The blubbery obstacle was reported to the Washington Department of Fish and Wildlife around 2 p.m. Thursday near Blue Slough Road outside Cosmopolis, a small town in Grays Harbor County hugging the Chehalis River near Aberdeen, according to spokesperson Bridget Mire.
Cosmopolis police snapped some photos, warning drivers to “use caution” on the road. The sea lion’s eyes were closed in one picture as it felt the rain fall on its upturned fuzzy face, probably singing Natasha Bedingfield’s “Unwritten” to itself.
Wednesday and Thursday had been wet days for the Washington coast. Grays Harbor was under a coastal flood advisory while the watery combo of high tides and a stormy downpour threatened to flood roads, parks and parking lots.

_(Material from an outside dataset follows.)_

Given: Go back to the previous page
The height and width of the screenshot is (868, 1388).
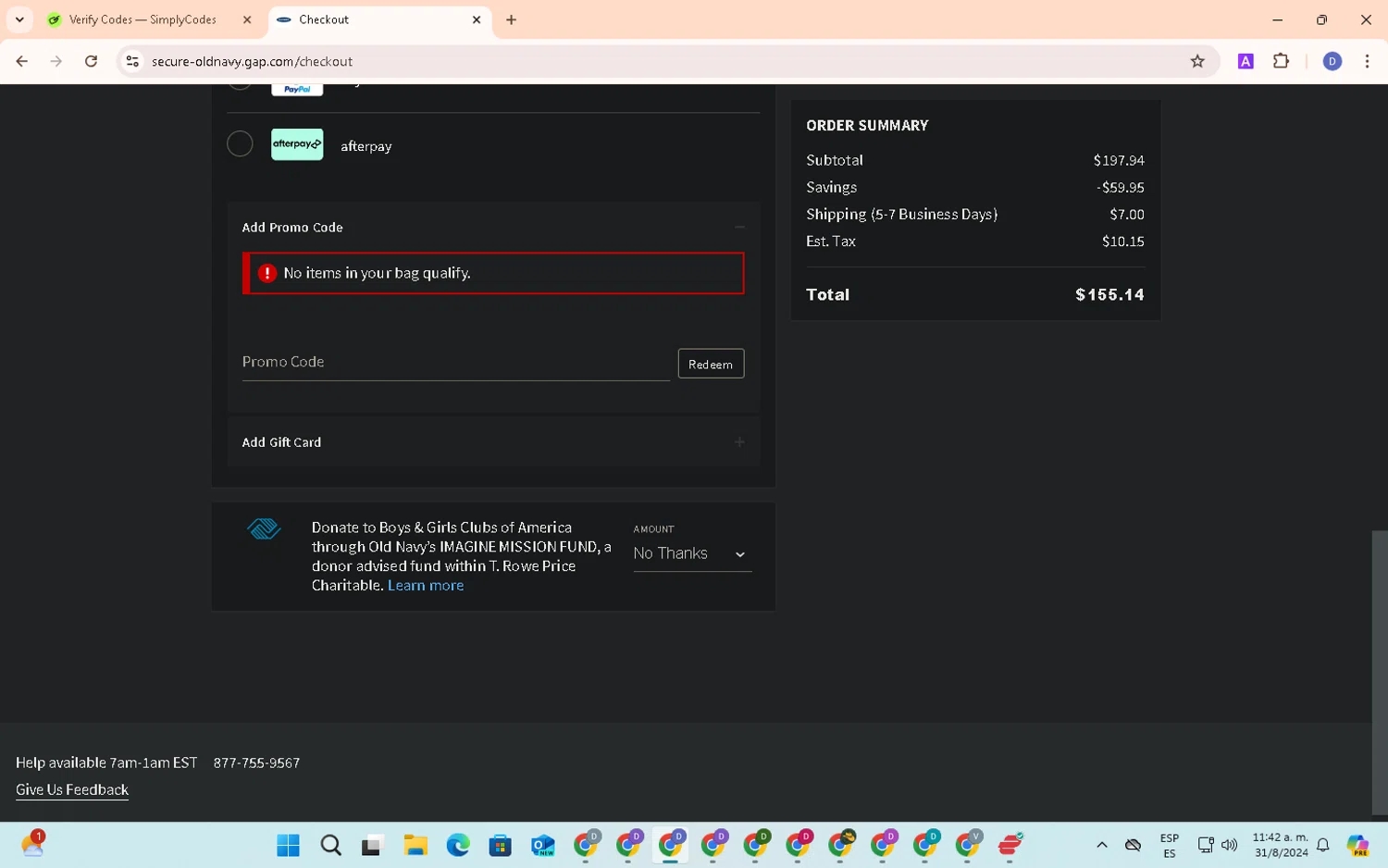Looking at the screenshot, I should tap(22, 61).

Sea lions temporarily “haul out” of the water to rest after foraging, regulate body temperature, avoid predators, molt or shed their fur or between migrations, among other reasons, according to the Marine Mammal Center.
Instead of arresting the slippery creature for jaywalking (jayflopping?), the police department gave the sea lion a uniform and utility belt equipped with its own pair of handcuffs.
Well, via Photoshop, that is. The police department had some more fun at the keyboard, editing the sea creature to look like a road worker stopping traffic, and like he had made it safely home to a shoreside cottage.
WDFW enforcement and an agent from the National Oceanic and Atmospheric Administration “hazed” the hefty hazard out of the roadway back into the river, Mire said. (“Hazing” means making the creature uncomfortable enough to move, by the way.)
It’s not unheard of for sea lions to waddle their way out of the water. Cowlitz County dealt with its own road-blocking sea creature in 2020, and Wahkiakum County in 2021. So, surprisingly, sea lions aren’t a road hazard you shouldn’t be looking out for.
In case you thought approaching such an imposing sea creature to snap a selfie was a watertight idea, Mire reminded that sea lions do pose a threat of harming humans and damaging property – so do not disturb them. Instead, report wayward sea lions to WDFW.